Memories of Bob Hope and Americans in Paris with Guns – DVDs of the Week

Bob Hope: Thanks For the Memories Collection (Universal)

The Cat and the Canary

Bob Hope was the snappy urban wiseguy with an easy line of smart remarks and a comic cowardice behind the confident front, a one-liner comic whose timing, self-effacing demeanor and audience rapport took him from stage to radio to screen. This collection mostly revisits the younger Hope, before he hit the road with Bing Crosby and Dorothy Lamour and slid into a more cynical byplay. Hope is funny in those films, but he’s much more likable in the four earlier films of the set, three of them making their respective DVD debuts. Thanks for the Memory (1938), named after the Hope signature song (which he sings with co-star Shirley Ross), is a slim little comedy of the idle class in depression-era New York notable largely for Hope’s easy banter and the cast of moochers who keep landing in his apartment.

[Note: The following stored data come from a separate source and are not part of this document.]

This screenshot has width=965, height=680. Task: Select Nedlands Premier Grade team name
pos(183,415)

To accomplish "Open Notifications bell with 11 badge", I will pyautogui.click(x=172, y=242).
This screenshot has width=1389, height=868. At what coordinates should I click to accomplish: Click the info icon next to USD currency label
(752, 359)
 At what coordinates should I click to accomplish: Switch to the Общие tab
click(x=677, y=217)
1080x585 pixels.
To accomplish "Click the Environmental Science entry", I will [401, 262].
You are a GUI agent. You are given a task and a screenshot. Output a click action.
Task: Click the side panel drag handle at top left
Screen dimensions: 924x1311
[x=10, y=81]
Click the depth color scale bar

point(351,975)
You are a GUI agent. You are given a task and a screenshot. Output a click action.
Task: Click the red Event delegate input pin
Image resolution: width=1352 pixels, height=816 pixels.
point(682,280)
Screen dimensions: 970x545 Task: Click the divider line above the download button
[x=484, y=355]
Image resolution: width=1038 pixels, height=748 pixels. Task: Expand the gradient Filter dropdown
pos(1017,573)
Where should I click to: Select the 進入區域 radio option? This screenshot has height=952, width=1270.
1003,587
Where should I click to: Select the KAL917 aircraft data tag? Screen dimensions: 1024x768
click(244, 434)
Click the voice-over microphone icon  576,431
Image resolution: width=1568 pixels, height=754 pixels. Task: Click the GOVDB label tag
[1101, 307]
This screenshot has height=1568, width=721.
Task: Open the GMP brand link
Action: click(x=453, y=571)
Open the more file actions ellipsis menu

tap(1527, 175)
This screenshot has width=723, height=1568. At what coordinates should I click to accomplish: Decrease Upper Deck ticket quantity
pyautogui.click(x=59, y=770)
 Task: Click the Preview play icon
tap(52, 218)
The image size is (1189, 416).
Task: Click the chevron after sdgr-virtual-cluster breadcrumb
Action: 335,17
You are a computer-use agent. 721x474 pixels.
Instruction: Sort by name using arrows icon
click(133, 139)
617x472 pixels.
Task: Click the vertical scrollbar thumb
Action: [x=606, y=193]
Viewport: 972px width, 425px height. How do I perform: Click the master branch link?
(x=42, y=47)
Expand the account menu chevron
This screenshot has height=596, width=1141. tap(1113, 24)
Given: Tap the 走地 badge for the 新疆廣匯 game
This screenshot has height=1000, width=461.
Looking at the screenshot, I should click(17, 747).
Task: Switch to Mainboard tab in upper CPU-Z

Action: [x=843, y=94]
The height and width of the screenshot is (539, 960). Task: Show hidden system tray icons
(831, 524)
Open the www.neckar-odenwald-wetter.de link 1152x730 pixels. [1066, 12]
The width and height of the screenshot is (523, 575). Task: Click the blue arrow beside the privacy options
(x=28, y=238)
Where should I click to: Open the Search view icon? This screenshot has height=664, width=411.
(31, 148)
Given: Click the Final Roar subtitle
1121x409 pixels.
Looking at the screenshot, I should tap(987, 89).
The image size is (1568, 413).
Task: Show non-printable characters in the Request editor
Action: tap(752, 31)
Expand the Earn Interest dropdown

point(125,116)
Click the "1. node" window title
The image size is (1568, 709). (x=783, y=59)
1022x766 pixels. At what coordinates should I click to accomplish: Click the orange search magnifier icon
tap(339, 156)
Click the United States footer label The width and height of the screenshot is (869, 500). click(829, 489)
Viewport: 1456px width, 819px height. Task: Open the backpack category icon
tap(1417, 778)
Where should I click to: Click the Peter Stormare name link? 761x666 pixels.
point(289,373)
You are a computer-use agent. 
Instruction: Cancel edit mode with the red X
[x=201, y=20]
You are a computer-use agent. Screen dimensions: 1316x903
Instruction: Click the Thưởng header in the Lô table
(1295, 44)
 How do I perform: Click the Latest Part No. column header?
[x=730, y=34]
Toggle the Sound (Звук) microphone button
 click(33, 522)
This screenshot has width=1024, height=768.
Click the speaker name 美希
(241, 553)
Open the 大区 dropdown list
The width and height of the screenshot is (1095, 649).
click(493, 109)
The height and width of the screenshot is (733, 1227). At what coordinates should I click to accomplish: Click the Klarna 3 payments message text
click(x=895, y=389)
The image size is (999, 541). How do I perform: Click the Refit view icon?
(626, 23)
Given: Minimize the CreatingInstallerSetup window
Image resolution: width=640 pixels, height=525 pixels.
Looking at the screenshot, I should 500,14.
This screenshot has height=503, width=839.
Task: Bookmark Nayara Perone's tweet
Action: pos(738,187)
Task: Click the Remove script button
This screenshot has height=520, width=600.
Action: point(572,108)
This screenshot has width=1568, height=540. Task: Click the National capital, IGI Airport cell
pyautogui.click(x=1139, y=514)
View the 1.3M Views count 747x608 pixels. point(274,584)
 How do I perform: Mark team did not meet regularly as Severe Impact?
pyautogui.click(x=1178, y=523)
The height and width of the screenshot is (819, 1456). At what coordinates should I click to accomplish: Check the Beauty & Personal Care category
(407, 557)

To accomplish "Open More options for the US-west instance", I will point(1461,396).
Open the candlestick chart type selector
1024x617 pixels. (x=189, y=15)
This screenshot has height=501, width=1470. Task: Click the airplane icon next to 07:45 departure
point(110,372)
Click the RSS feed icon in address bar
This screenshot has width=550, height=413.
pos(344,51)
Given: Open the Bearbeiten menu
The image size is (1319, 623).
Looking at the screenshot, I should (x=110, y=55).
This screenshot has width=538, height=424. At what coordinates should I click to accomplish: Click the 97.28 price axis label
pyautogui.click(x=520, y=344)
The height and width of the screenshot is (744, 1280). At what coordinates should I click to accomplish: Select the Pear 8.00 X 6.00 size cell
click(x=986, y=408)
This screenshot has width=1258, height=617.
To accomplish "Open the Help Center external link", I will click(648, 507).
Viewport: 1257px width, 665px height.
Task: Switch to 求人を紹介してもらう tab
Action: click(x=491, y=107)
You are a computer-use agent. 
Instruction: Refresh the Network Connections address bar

The heart of the set, however, belongs to his three pairing with Paulette Goddard, beginning with the oft-filmed haunted house chestnut The Cat and the Canary (1939). You know the story even if you’ve never seen the play: the family of the deceased gather in a spooky old mansion of an eccentric millionaire for the reading of the will and must spend the night in the place (which is located in the middle of a bayou swamp). Goddard is the bubbly heroine who is named sole beneficiary, a spooky servant goes around predicting things like “One will die tonight” and there’s an escaped patient from the nearby asylum (in the middle of this swamp?) running around. “Don’t big old empty houses scare you?” asks one relative (Nydia Westman doing a Zasu Pitts kind of goofy comic relief). “Not me,” quips Hope, here playing a semi-famous actor meeting what’s left of his family tree. “I’ve played vaudeville.” It’s hokey stuff with hidden doors and secret passages and a hidden treasure, which director Elliot Nugent stages with all the style and tension of a sitcom. But Hope and Goddard have marvelous chemistry and Hope is completely amiable, using wisecracks to cover up his discomfort and fear. “I always joke when I’m scared,” he confesses to heroine Goddard. “I kind of kid myself into being brave.” Hope’s delivery makes this less a laugh line than a confession and a promise; he’s got integrity and the courage to both reveal his vulnerabilities and overcome them. Goddard, meanwhile, is a spunky beauty with crack timing, a born comedienne too often called upon to play the straight man and provide the sex appeal. She does both admirably in Cat and was rewarded with a return engagement with Hope.